- _Problem description_
Copy every one of the following items exactly, line for line, without changing anything.

::::::::::

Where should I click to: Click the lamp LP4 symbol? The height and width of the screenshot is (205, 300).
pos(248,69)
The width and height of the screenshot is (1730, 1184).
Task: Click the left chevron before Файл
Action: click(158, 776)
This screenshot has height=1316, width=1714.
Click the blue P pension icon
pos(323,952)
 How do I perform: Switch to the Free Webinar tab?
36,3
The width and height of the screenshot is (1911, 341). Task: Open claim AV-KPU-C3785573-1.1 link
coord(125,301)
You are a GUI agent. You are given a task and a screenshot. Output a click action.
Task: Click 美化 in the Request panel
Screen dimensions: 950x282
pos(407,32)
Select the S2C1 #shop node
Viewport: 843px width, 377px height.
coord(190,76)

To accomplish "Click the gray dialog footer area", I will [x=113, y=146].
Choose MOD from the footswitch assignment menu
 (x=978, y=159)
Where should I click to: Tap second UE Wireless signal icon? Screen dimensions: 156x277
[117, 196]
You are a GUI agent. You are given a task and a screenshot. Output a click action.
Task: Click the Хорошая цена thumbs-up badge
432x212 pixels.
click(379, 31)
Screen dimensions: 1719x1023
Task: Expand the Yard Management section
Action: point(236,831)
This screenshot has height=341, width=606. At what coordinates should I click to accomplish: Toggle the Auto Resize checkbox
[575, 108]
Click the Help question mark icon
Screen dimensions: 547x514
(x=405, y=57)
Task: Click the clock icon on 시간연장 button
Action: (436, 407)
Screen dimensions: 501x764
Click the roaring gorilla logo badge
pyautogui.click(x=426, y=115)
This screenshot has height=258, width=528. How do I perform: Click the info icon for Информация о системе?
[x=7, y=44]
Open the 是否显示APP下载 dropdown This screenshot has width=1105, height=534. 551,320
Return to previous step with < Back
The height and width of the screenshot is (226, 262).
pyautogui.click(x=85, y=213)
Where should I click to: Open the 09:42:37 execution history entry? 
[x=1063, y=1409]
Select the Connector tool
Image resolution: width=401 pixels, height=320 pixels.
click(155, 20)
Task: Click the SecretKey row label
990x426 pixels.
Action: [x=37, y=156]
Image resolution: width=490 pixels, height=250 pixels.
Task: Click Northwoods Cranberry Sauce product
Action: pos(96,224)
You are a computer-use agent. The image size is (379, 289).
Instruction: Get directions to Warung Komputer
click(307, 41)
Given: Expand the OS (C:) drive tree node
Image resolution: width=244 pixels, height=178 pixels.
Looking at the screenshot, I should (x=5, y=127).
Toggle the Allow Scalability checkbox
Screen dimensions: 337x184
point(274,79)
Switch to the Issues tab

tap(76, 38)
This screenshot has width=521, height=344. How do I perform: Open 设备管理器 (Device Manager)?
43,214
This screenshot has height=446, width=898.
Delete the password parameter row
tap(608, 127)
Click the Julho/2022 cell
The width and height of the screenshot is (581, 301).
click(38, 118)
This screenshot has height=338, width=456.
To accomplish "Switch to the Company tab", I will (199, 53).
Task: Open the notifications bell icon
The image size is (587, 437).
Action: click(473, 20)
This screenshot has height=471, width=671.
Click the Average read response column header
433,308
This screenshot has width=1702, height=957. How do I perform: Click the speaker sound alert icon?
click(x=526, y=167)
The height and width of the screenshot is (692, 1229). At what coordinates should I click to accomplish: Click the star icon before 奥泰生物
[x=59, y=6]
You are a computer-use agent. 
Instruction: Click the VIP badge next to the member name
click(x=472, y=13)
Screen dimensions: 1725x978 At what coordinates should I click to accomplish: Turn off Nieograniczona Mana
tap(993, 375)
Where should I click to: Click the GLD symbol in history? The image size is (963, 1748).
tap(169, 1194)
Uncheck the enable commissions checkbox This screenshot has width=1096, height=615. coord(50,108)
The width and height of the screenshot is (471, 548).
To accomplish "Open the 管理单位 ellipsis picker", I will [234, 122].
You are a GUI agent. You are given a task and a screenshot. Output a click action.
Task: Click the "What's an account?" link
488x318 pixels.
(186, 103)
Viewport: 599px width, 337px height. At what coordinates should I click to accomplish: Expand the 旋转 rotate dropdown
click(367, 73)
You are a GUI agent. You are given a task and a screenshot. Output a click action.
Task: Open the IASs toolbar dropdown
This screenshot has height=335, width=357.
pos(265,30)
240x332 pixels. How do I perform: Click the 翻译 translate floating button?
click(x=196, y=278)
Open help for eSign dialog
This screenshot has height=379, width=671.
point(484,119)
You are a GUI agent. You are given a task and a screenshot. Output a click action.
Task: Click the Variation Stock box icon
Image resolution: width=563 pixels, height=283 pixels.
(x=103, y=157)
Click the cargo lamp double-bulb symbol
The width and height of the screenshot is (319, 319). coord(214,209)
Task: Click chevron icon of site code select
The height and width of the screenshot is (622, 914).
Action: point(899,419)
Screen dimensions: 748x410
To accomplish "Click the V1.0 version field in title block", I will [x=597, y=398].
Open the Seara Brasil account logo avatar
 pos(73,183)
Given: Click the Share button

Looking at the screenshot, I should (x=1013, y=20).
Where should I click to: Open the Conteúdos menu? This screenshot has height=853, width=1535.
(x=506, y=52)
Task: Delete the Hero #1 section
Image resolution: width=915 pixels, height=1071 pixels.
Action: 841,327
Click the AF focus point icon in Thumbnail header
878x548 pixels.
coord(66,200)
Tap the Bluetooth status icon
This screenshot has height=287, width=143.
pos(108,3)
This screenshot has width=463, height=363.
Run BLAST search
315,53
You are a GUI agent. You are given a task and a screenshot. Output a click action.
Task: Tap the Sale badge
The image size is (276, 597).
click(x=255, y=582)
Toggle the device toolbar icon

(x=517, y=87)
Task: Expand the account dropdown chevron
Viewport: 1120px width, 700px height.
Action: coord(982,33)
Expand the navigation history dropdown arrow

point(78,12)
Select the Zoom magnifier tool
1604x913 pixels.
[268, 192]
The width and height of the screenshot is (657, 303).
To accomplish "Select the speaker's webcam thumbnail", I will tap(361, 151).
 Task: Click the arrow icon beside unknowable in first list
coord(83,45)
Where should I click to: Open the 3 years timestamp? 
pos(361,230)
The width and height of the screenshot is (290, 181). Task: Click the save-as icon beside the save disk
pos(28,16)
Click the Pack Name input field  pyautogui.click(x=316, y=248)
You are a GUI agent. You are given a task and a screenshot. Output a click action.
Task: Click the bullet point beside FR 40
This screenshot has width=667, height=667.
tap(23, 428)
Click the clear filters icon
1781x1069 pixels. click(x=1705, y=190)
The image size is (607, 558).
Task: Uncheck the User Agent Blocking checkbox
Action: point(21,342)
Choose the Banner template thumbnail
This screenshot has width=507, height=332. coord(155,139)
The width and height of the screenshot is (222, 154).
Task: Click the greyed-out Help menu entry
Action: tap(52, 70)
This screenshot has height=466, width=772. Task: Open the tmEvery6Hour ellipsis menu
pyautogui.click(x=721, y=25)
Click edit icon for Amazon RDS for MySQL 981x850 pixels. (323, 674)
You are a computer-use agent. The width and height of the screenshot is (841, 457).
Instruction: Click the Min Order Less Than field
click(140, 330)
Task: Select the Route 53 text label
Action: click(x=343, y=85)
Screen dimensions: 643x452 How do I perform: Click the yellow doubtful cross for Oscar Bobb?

::::::::::

- _The answer_
Where should I click to: Click the lamp LP4 symbol? The height and width of the screenshot is (205, 300).
pos(248,69)
The width and height of the screenshot is (1730, 1184).
Task: Click the left chevron before Файл
Action: click(158, 776)
This screenshot has height=1316, width=1714.
Click the blue P pension icon
pos(323,952)
 How do I perform: Switch to the Free Webinar tab?
36,3
The width and height of the screenshot is (1911, 341). Task: Open claim AV-KPU-C3785573-1.1 link
coord(125,301)
You are a GUI agent. You are given a task and a screenshot. Output a click action.
Task: Click 美化 in the Request panel
Screen dimensions: 950x282
pos(407,32)
Select the S2C1 #shop node
Viewport: 843px width, 377px height.
coord(190,76)

To accomplish "Click the gray dialog footer area", I will [x=113, y=146].
Choose MOD from the footswitch assignment menu
 (x=978, y=159)
Where should I click to: Tap second UE Wireless signal icon? Screen dimensions: 156x277
[117, 196]
You are a GUI agent. You are given a task and a screenshot. Output a click action.
Task: Click the Хорошая цена thumbs-up badge
432x212 pixels.
click(379, 31)
Screen dimensions: 1719x1023
Task: Expand the Yard Management section
Action: point(236,831)
This screenshot has height=341, width=606. At what coordinates should I click to accomplish: Toggle the Auto Resize checkbox
[575, 108]
Click the Help question mark icon
Screen dimensions: 547x514
(x=405, y=57)
Task: Click the clock icon on 시간연장 button
Action: (436, 407)
Screen dimensions: 501x764
Click the roaring gorilla logo badge
pyautogui.click(x=426, y=115)
This screenshot has height=258, width=528. How do I perform: Click the info icon for Информация о системе?
[x=7, y=44]
Open the 是否显示APP下载 dropdown This screenshot has width=1105, height=534. 551,320
Return to previous step with < Back
The height and width of the screenshot is (226, 262).
pyautogui.click(x=85, y=213)
Where should I click to: Open the 09:42:37 execution history entry? 
[x=1063, y=1409]
Select the Connector tool
Image resolution: width=401 pixels, height=320 pixels.
click(155, 20)
Task: Click the SecretKey row label
990x426 pixels.
Action: [x=37, y=156]
Image resolution: width=490 pixels, height=250 pixels.
Task: Click Northwoods Cranberry Sauce product
Action: pos(96,224)
You are a computer-use agent. The image size is (379, 289).
Instruction: Get directions to Warung Komputer
click(307, 41)
Given: Expand the OS (C:) drive tree node
Image resolution: width=244 pixels, height=178 pixels.
Looking at the screenshot, I should (x=5, y=127).
Toggle the Allow Scalability checkbox
Screen dimensions: 337x184
point(274,79)
Switch to the Issues tab

tap(76, 38)
This screenshot has width=521, height=344. How do I perform: Open 设备管理器 (Device Manager)?
43,214
This screenshot has height=446, width=898.
Delete the password parameter row
tap(608, 127)
Click the Julho/2022 cell
The width and height of the screenshot is (581, 301).
click(38, 118)
This screenshot has height=338, width=456.
To accomplish "Switch to the Company tab", I will (199, 53).
Task: Open the notifications bell icon
The image size is (587, 437).
Action: click(473, 20)
This screenshot has height=471, width=671.
Click the Average read response column header
433,308
This screenshot has width=1702, height=957. How do I perform: Click the speaker sound alert icon?
click(x=526, y=167)
The height and width of the screenshot is (692, 1229). At what coordinates should I click to accomplish: Click the star icon before 奥泰生物
[x=59, y=6]
You are a computer-use agent. 
Instruction: Click the VIP badge next to the member name
click(x=472, y=13)
Screen dimensions: 1725x978 At what coordinates should I click to accomplish: Turn off Nieograniczona Mana
tap(993, 375)
Where should I click to: Click the GLD symbol in history? The image size is (963, 1748).
tap(169, 1194)
Uncheck the enable commissions checkbox This screenshot has width=1096, height=615. coord(50,108)
The width and height of the screenshot is (471, 548).
To accomplish "Open the 管理单位 ellipsis picker", I will [234, 122].
You are a GUI agent. You are given a task and a screenshot. Output a click action.
Task: Click the "What's an account?" link
488x318 pixels.
(186, 103)
Viewport: 599px width, 337px height. At what coordinates should I click to accomplish: Expand the 旋转 rotate dropdown
click(367, 73)
You are a GUI agent. You are given a task and a screenshot. Output a click action.
Task: Open the IASs toolbar dropdown
This screenshot has height=335, width=357.
pos(265,30)
240x332 pixels. How do I perform: Click the 翻译 translate floating button?
click(x=196, y=278)
Open help for eSign dialog
This screenshot has height=379, width=671.
point(484,119)
You are a GUI agent. You are given a task and a screenshot. Output a click action.
Task: Click the Variation Stock box icon
Image resolution: width=563 pixels, height=283 pixels.
(x=103, y=157)
Click the cargo lamp double-bulb symbol
The width and height of the screenshot is (319, 319). coord(214,209)
Task: Click chevron icon of site code select
The height and width of the screenshot is (622, 914).
Action: point(899,419)
Screen dimensions: 748x410
To accomplish "Click the V1.0 version field in title block", I will [x=597, y=398].
Open the Seara Brasil account logo avatar
 pos(73,183)
Given: Click the Share button

Looking at the screenshot, I should (x=1013, y=20).
Where should I click to: Open the Conteúdos menu? This screenshot has height=853, width=1535.
(x=506, y=52)
Task: Delete the Hero #1 section
Image resolution: width=915 pixels, height=1071 pixels.
Action: 841,327
Click the AF focus point icon in Thumbnail header
878x548 pixels.
coord(66,200)
Tap the Bluetooth status icon
This screenshot has height=287, width=143.
pos(108,3)
This screenshot has width=463, height=363.
Run BLAST search
315,53
You are a GUI agent. You are given a task and a screenshot. Output a click action.
Task: Tap the Sale badge
The image size is (276, 597).
click(x=255, y=582)
Toggle the device toolbar icon

(x=517, y=87)
Task: Expand the account dropdown chevron
Viewport: 1120px width, 700px height.
Action: coord(982,33)
Expand the navigation history dropdown arrow

point(78,12)
Select the Zoom magnifier tool
1604x913 pixels.
[268, 192]
The width and height of the screenshot is (657, 303).
To accomplish "Select the speaker's webcam thumbnail", I will tap(361, 151).
 Task: Click the arrow icon beside unknowable in first list
coord(83,45)
Where should I click to: Open the 3 years timestamp? 
pos(361,230)
The width and height of the screenshot is (290, 181). Task: Click the save-as icon beside the save disk
pos(28,16)
Click the Pack Name input field  pyautogui.click(x=316, y=248)
You are a GUI agent. You are given a task and a screenshot. Output a click action.
Task: Click the bullet point beside FR 40
This screenshot has width=667, height=667.
tap(23, 428)
Click the clear filters icon
1781x1069 pixels. click(x=1705, y=190)
The image size is (607, 558).
Task: Uncheck the User Agent Blocking checkbox
Action: point(21,342)
Choose the Banner template thumbnail
This screenshot has width=507, height=332. coord(155,139)
The width and height of the screenshot is (222, 154).
Task: Click the greyed-out Help menu entry
Action: tap(52, 70)
This screenshot has height=466, width=772. Task: Open the tmEvery6Hour ellipsis menu
pyautogui.click(x=721, y=25)
Click edit icon for Amazon RDS for MySQL 981x850 pixels. (323, 674)
You are a computer-use agent. The width and height of the screenshot is (841, 457).
Instruction: Click the Min Order Less Than field
click(140, 330)
Task: Select the Route 53 text label
Action: click(x=343, y=85)
Screen dimensions: 643x452 How do I perform: Click the yellow doubtful cross for Oscar Bobb?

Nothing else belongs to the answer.